RiTa
index
Name RiMarkov
Description Performs analysis and text generation via Markov chains (aka N-Grams) with options to process single characters, words, sentences, and arbitrary regular expressions. Provides a variety of methods specifically designed for text-generation. Example usage:
   RiMarkov rm = new RiMarkov(this, 3);
   rm.loadFile("war_peace.txt"); // in data dir.
   String[] sents = generateSentences(10);
   for (int i = 0; i < sents.length; i++) {
     System.out.println(sents[i]);
   }
For large models, it is recommended to use this object in server-mode. See RiTaServer (@link http://www.rednoise.org/rita/documentation/ritaserver_class_ritaserver.htm).

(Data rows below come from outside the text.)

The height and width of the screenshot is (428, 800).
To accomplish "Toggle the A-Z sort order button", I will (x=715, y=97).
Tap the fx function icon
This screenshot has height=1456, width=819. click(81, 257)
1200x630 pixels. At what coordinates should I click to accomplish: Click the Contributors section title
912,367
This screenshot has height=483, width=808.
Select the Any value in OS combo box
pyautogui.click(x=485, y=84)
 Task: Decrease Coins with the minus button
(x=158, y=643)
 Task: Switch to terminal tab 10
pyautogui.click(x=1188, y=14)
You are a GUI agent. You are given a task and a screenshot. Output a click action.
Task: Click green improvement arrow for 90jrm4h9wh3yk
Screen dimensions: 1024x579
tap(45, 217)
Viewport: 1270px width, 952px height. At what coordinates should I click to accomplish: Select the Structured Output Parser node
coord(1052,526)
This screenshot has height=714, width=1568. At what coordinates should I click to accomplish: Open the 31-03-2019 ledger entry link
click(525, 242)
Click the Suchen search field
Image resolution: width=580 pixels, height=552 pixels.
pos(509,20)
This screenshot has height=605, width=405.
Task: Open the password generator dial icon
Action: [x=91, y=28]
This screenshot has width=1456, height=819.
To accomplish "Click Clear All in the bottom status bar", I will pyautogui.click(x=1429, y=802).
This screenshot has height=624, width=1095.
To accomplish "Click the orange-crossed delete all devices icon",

Note: use RiMarkov.setTokenizerRegex() to control how inputs are tokenized (or split-up). The default is to use the Penn word-tokenizing conventions (without splitting contractions). You may wish to simply use whitespace (or some other regular expression), which can be accomplished as follows:

   RiMarkov rm = new RiMarkov(this, 3);
   rm.setTokenizerRegex("\\s");
This creates a new model, with n=3, that tokenizes its input on the whitespace characters: [ \t\n\x0B\f\r].


Note: use RiMarkov.setAllowingDuplicates(boolean) method to ensure that sentences that exist in the input test are not output by generate(). This method should be used with care, as certain sets of input texts (with allowDuplicates=false) may result in decreased performance and/or excessive memory use.

Constructors
RiMarkov(parent, nFactor);
RiMarkov(nFactor, ignoreCase);
RiMarkov(pApplet, nFactor, ignoreCase);
Methods
disableSentenceProcessing()   Tells the model to ignore (english-like) sentences in its input and treat all text tokens the same.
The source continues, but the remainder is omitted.